Violet has come so far that we’ve even invited her onto the bed. Something dogs have to earn in our house with consistent beta dog behavior. Hadn’t been invited until about five weeks in and even now she only gets to come up while we watch tv. When it is time to sleep, she goes back to her bed on the floor.
The end of the story for now is that while preparing Violet for her next home, we fell back in love with her. This time for good. I’ve been able to sand off the rough edges. Still working every day. I’ve also secured a spot on the waiting list for training at the Monks of New Skete. My expectation is that she won’t need it after the roughly four month wait, but it helps to know we can fall back on their able care if need be.
It has been a heck of a journey. I’ve been steeping in little else for six weeks! I wasn’t sure I should even share the story, even in the general form I’ve offered, but Lacey encouraged me. It is good for people to know that not every adoption is a cakewalk. That not all matches work.
Violet it our third adoption. Our first was a handful and we never sorted her out. Didn’t yet have it in us. We just managed her behaviors for ten years and it ended well. We loved her so much, but it was tough. Then we got Frida. She came nearly perfect and all we did was our best to not mess her up. Now dear Violet. In her forever home with us. I’m confident we’ll work out her form of perfect and have a dozen fabulous years together. But now I know what it feels like to say yes to a dog, then no. At the point of no, we felt like it was the best thing to do. It hurt like heck, but we had to take care of ourselves. If Lacey and I weren’t strong and onboard, we couldn’t help Violet be her best.

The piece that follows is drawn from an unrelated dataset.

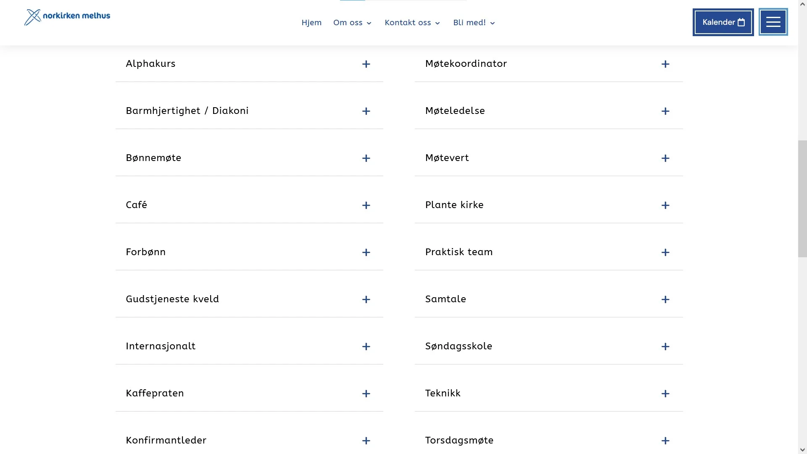Image resolution: width=807 pixels, height=454 pixels.
Task: Expand the Praktisk team entry
Action: [x=549, y=252]
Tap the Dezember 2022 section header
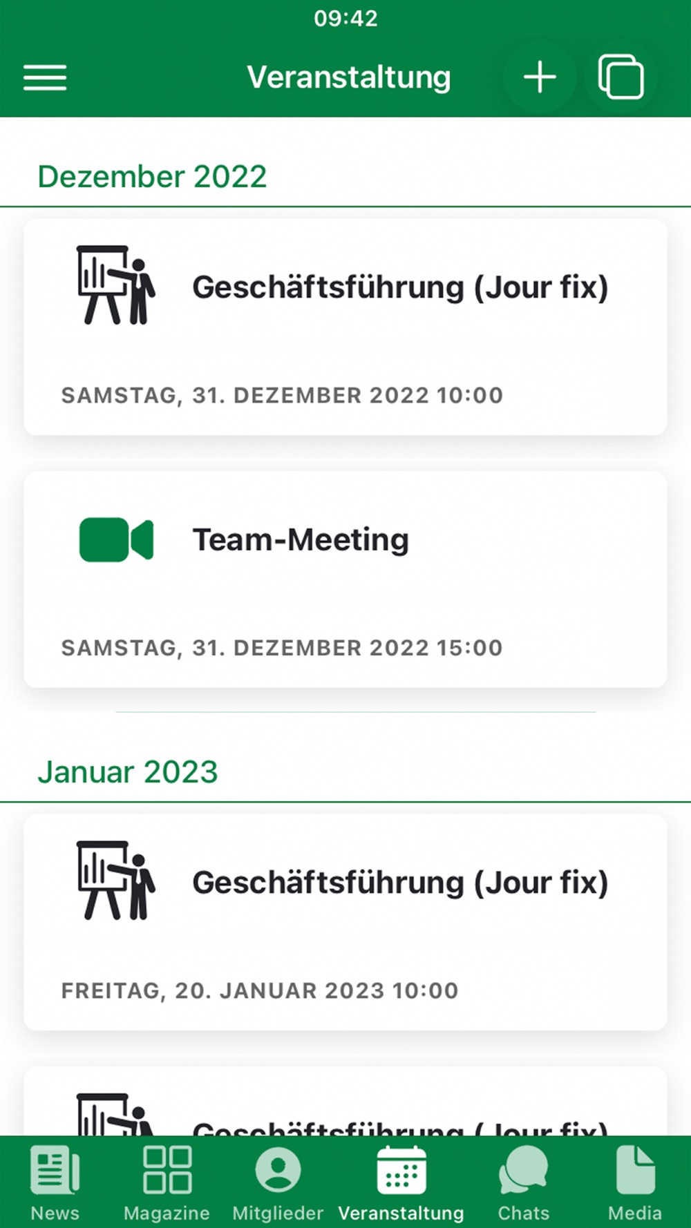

Better to share her with someone with the right stuff. Or so we thought for awhile.
If you find yourself at the end of your rope with a new rescue, get the help you need. In addition to the head of our rescue organization, our trainer, and Lacey, random conversations on the street also made a big difference. Tell your story. It isn’t shameful. The day after I made the hard decision, I had two terrific conversations with dog owners while walking Violet. These folks listened to our story and gave tips and encouragement. One guy said he loves his dog’s Whistle. It’s a GPS device on his dog’s collar which allows him to track his escape artist on his cell phone. I haven’t bought one yet, but I probably will. A second person turned out to be a foster for dogs. She encouraged me to bike with Violet. She said the devices they make to tether dog to bike really work and that dogs, with proper training, love it. I haven’t purchased a device, but when I do it will be one of the two offered here. At the end of both conversations, I nearly cried. Short talks, only a minute or so, but they helped so much. Express therapy sessions, really.
We still have trying moments, but I see them with different eyes. Hopeful eyes. We are going to have some swell adventures together and some very comforting quiet times, too. Dogs! Gosh I love them!